Brasil impulsiona a segurança e a sustentabilidade energética com o lançamento do seu primeiro leilão focado em armazenamento de energia em baterias, um marco para o setor elétrico.
O Brasil deu um passo fundamental em sua estratégia de segurança energética e sustentabilidade. O Ministério de Minas e Energia (MME) divulgou as diretrizes para o aguardado primeiro leilão de armazenamento de energia em baterias, uma iniciativa que promete revolucionar a forma como o país gerencia e distribui sua eletricidade. A portaria, publicada nesta quarta-feira, 3 de junho de 2026, estabelece as bases para a contratação de grandes volumes de potência, visando fortalecer a robustez do Sistema Interligado Nacional (SIN).
Este movimento é crucial para a modernização da infraestrutura energética nacional, conforme destacou o Ministro de Minas e Energia, Alexandre Silveira. Ele enfatizou que o armazenamento de energia permitirá que a eletricidade seja entregue nos momentos de maior demanda, aumentando a estabilidade do sistema, otimizando o aproveitamento de fontes renováveis intermitentes e, adicionalmente, estimulando a política industrial para a fabricação de equipamentos nacionais essenciais à transição energética.

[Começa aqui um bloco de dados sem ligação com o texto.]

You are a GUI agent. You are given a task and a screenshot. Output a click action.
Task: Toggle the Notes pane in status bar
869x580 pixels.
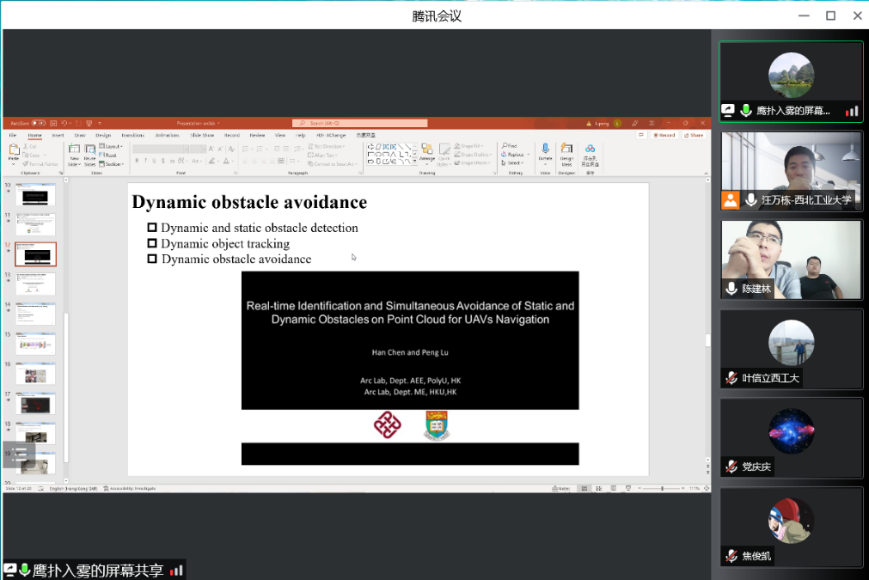563,488
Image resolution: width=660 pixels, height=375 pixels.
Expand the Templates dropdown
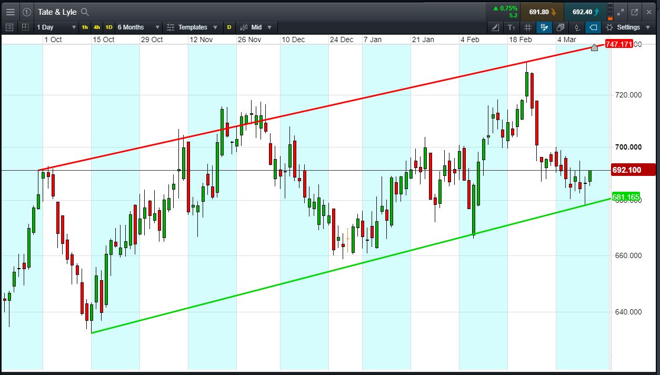coord(192,27)
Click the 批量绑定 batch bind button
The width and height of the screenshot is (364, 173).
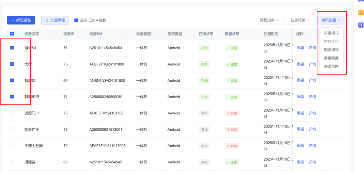55,20
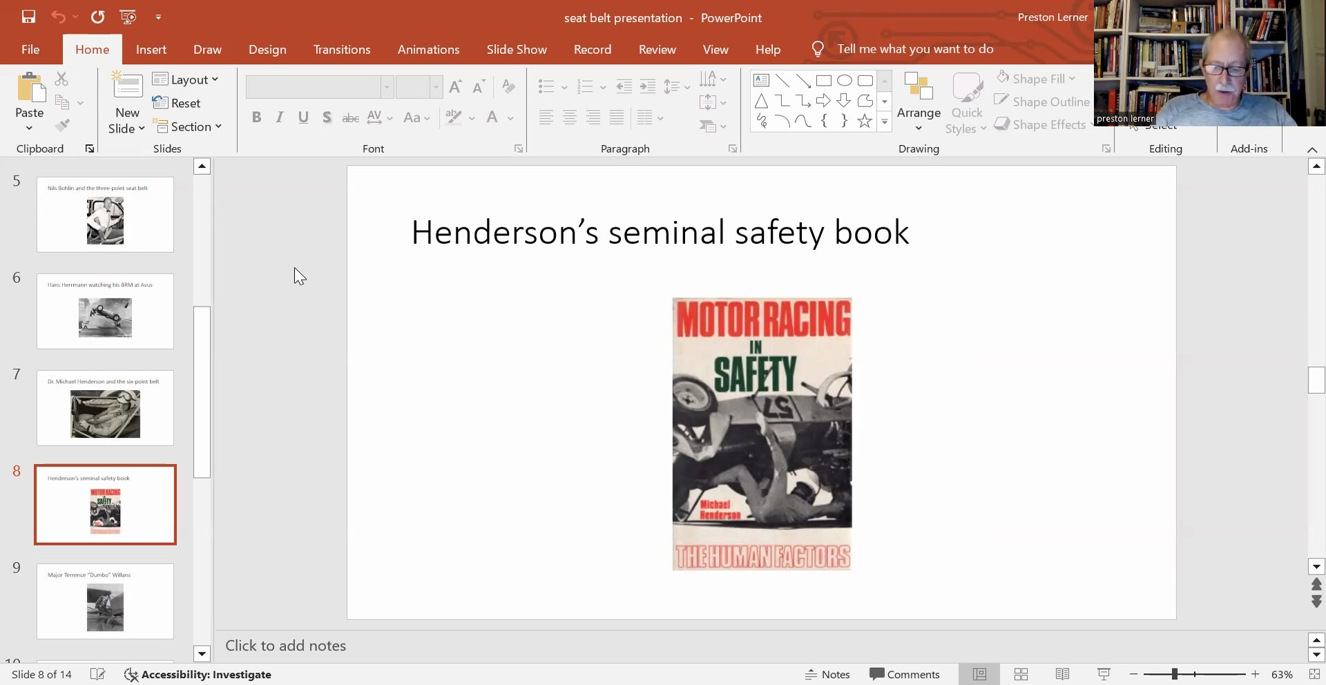Select the rectangle shape in shapes gallery
1326x685 pixels.
click(x=823, y=81)
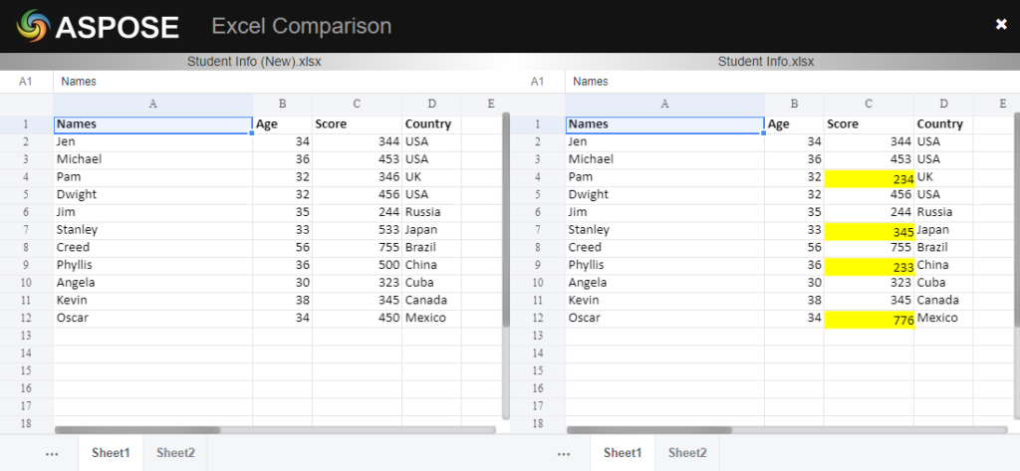Click the Aspose swirl logo icon

point(32,26)
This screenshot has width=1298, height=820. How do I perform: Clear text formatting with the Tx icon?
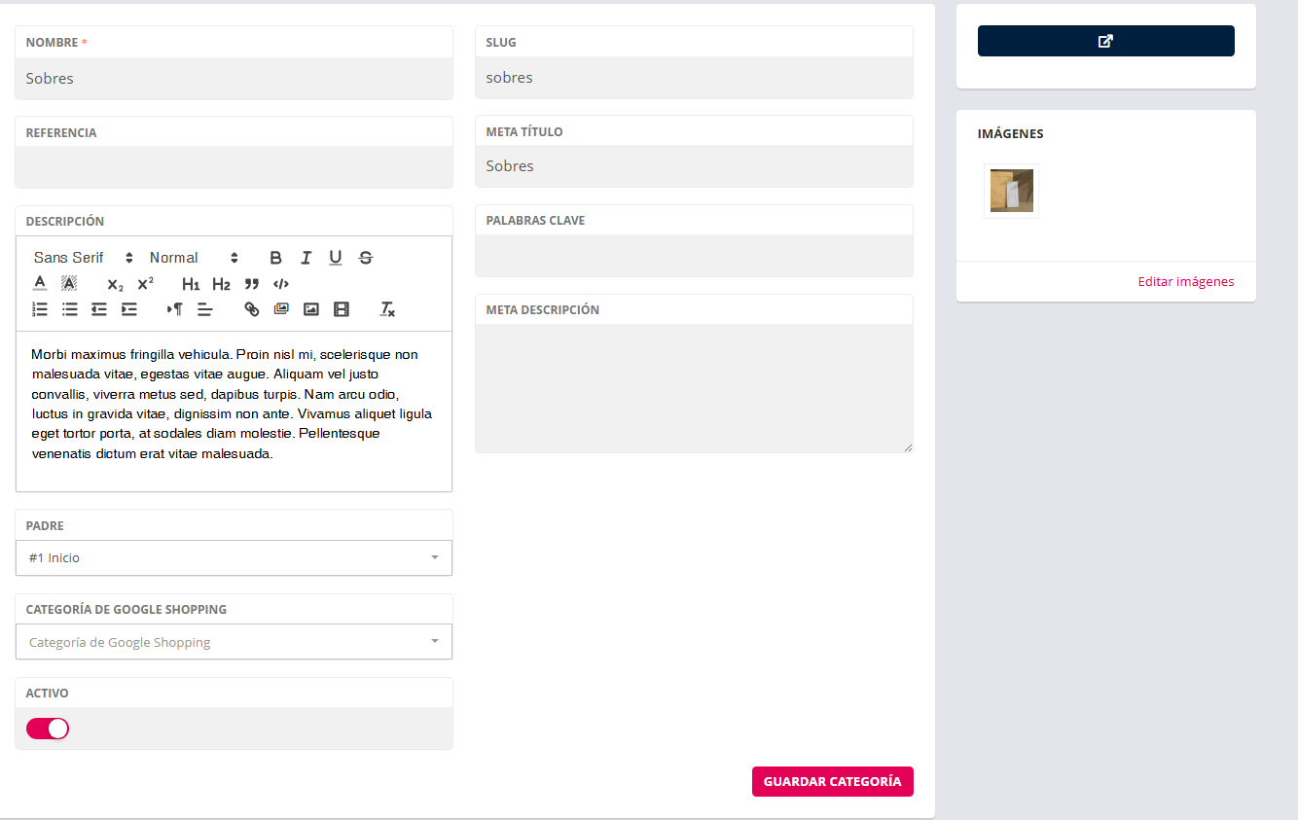pyautogui.click(x=387, y=309)
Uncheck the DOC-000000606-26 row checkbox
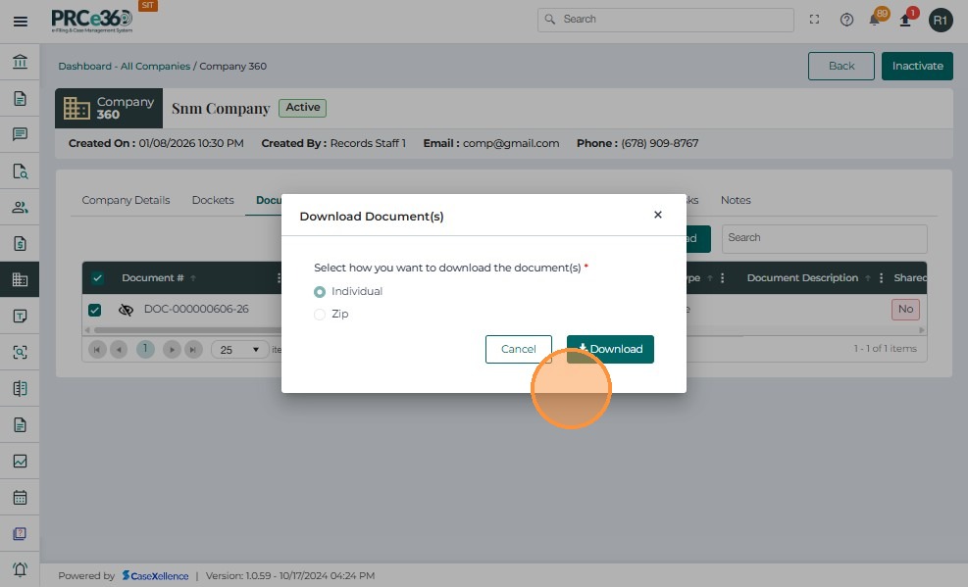This screenshot has width=968, height=587. [95, 310]
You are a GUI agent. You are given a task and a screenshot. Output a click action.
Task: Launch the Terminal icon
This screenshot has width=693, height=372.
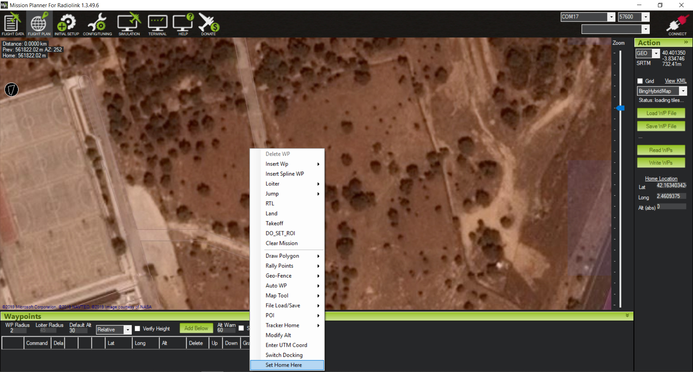point(157,24)
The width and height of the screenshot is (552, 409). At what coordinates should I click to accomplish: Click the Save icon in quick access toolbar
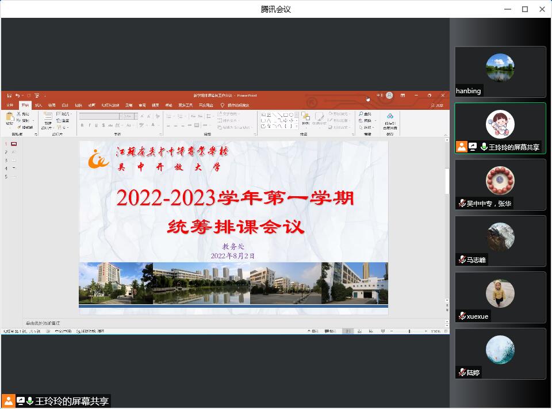[x=9, y=95]
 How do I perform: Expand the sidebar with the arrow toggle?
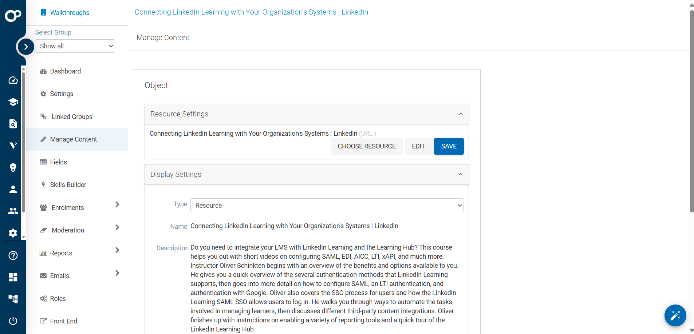click(x=26, y=47)
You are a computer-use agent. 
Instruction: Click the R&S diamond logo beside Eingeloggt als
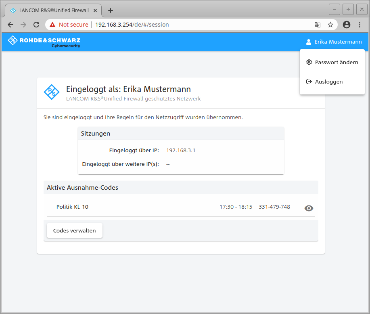(x=52, y=92)
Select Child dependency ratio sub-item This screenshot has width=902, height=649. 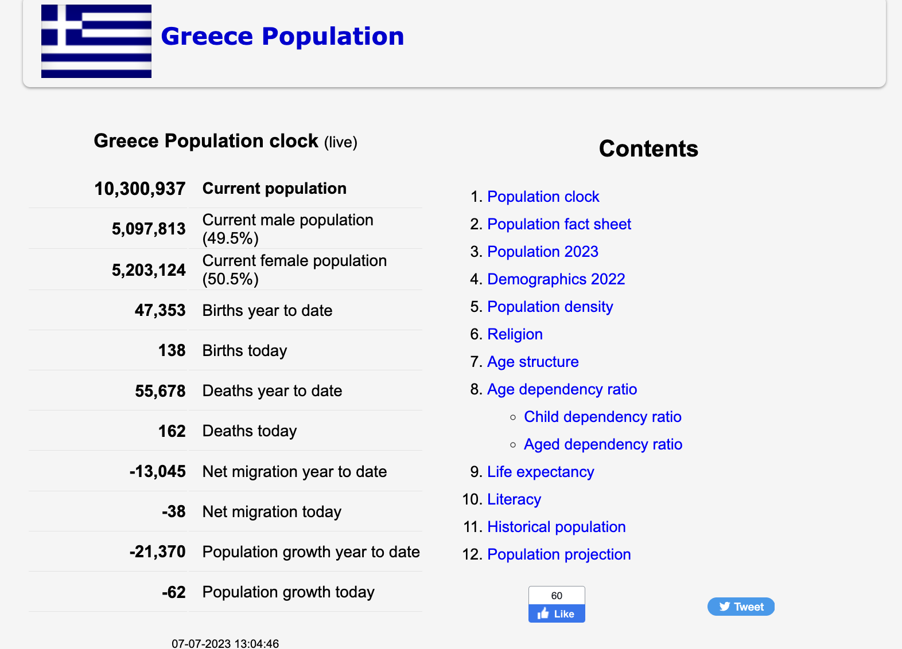[x=602, y=417]
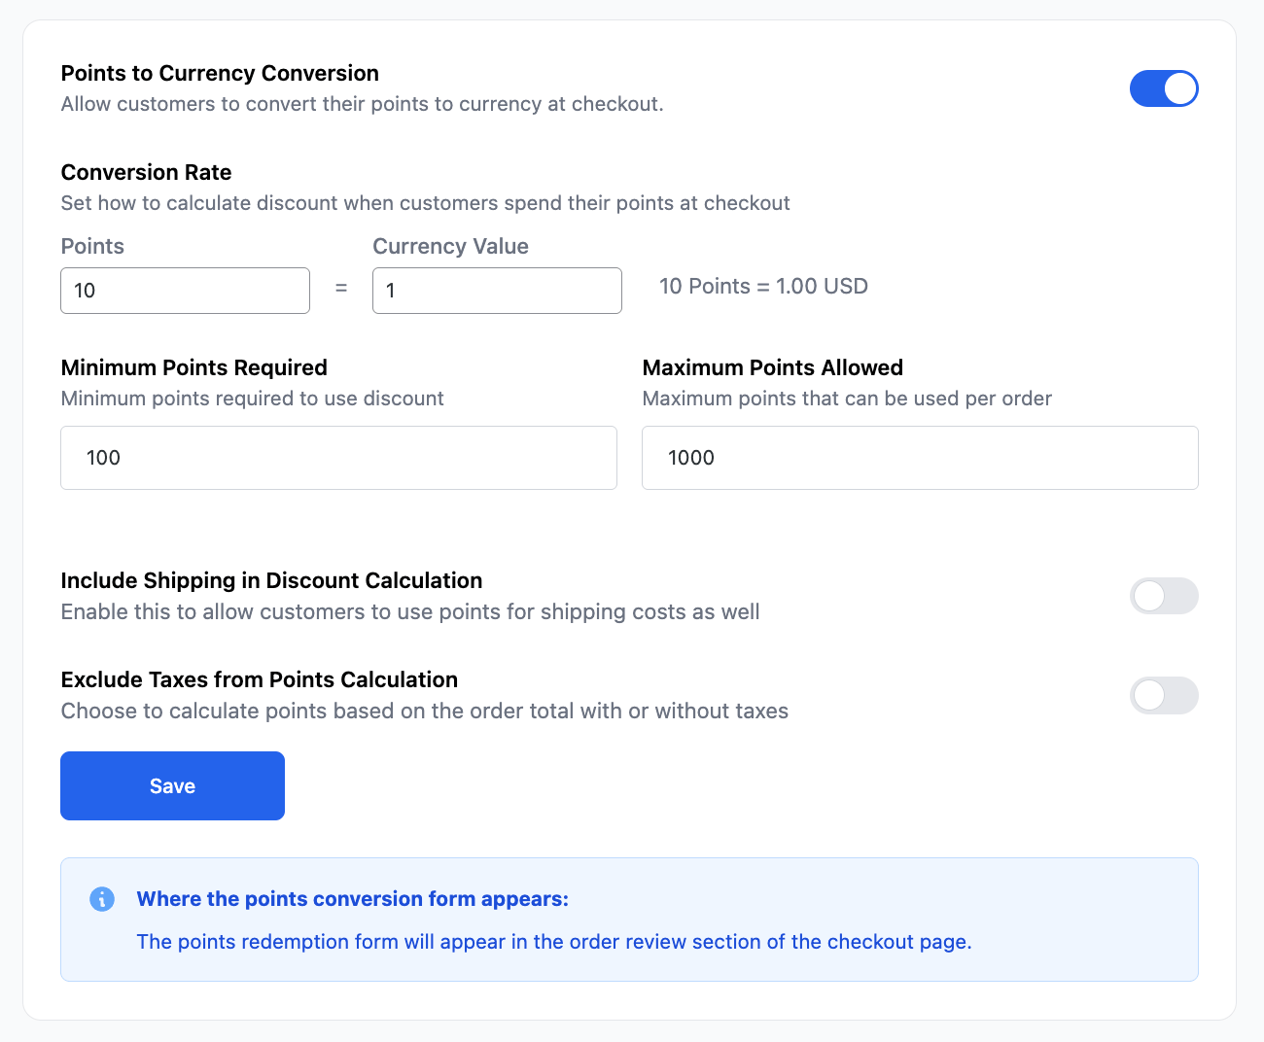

Estrutura Inovadora para Fomentar a Indústria Nacional
Uma das inovações mais relevantes deste certame é sua divisão em duas etapas distintas, pensadas para impulsionar a competitividade e a produção local. A primeira fase, denominada LRCAP de 2026 – Armazenamento Nacional, ocorrerá em 2 de dezembro de 2026. Esta modalidade será exclusiva para projetos de sistemas de baterias que comprovem atendimento aos requisitos mínimos de nacionalização, seguindo os critérios estabelecidos pelo Banco Nacional de Desenvolvimento Econômico e Social (BNDES). Dois dias depois, em 4 de dezembro de 2026, será a vez do LRCAP de 2026 – Armazenamento, aberto a todos os demais projetos, sem a exigência de conteúdo local restrito.
Contratos de Longo Prazo e Operação Otimizada
Os projetos vencedores deste leilão de baterias firmarão Contratos de Potência de Reserva de Capacidade (CRCAPs), com duração de 15 anos, garantindo estabilidade e previsibilidade para os investidores. O suprimento de energia está programado para ter início em 1º de agosto de 2028. Os empreendimentos deverão operar sob as diretrizes e comandos do Operador Nacional do Sistema Elétrico (ONS), assegurando a coordenação e a eficiência na recarga e descarga de energia, fundamental para a manutenção da segurança energética.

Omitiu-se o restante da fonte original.